## Task
The material below holds a span beginning at the line with "Task: Increase Belichtungszeit" and ending at the line with "This screenshot has width=424, height=351.". Quote that span exactly, both ends included, and only that span.

*** Opening of Given data ***

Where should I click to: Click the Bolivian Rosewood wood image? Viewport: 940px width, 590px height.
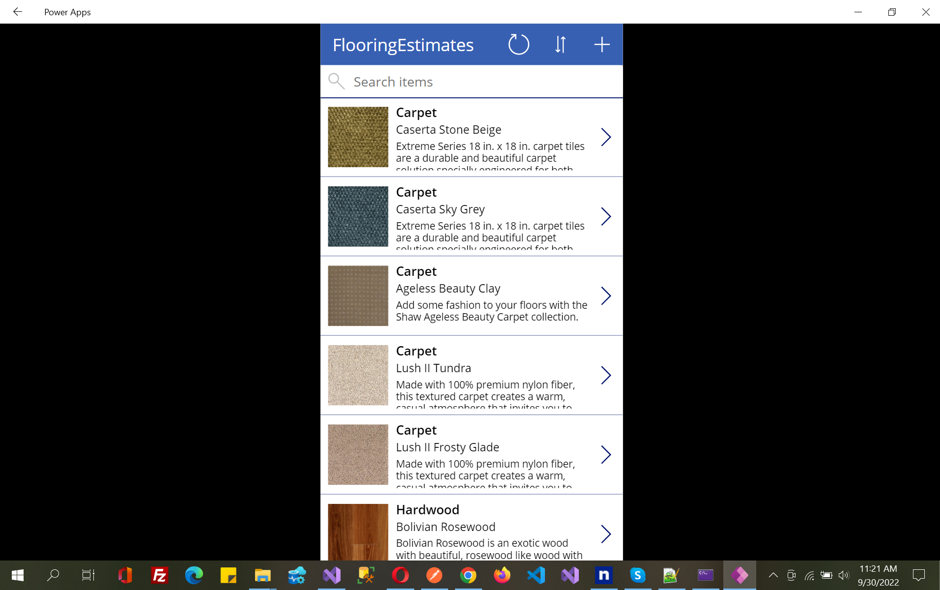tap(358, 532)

*** Close of Given data ***
*** Opening of Given data ***

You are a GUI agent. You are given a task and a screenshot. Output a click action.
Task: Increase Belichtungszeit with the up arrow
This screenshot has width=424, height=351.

*** Close of Given data ***
*** Opening of Given data ***

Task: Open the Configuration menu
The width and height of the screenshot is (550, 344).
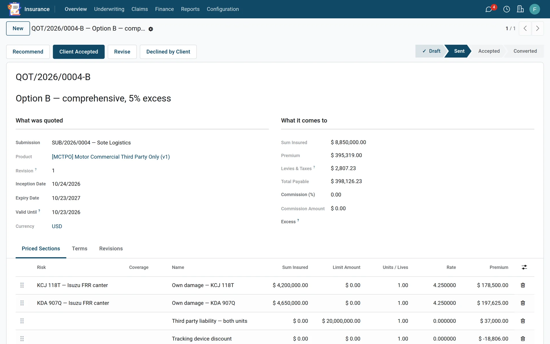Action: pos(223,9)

*** Close of Given data ***

## Written reply
Task: Increase Belichtungszeit with the up arrow
This screenshot has width=424, height=351.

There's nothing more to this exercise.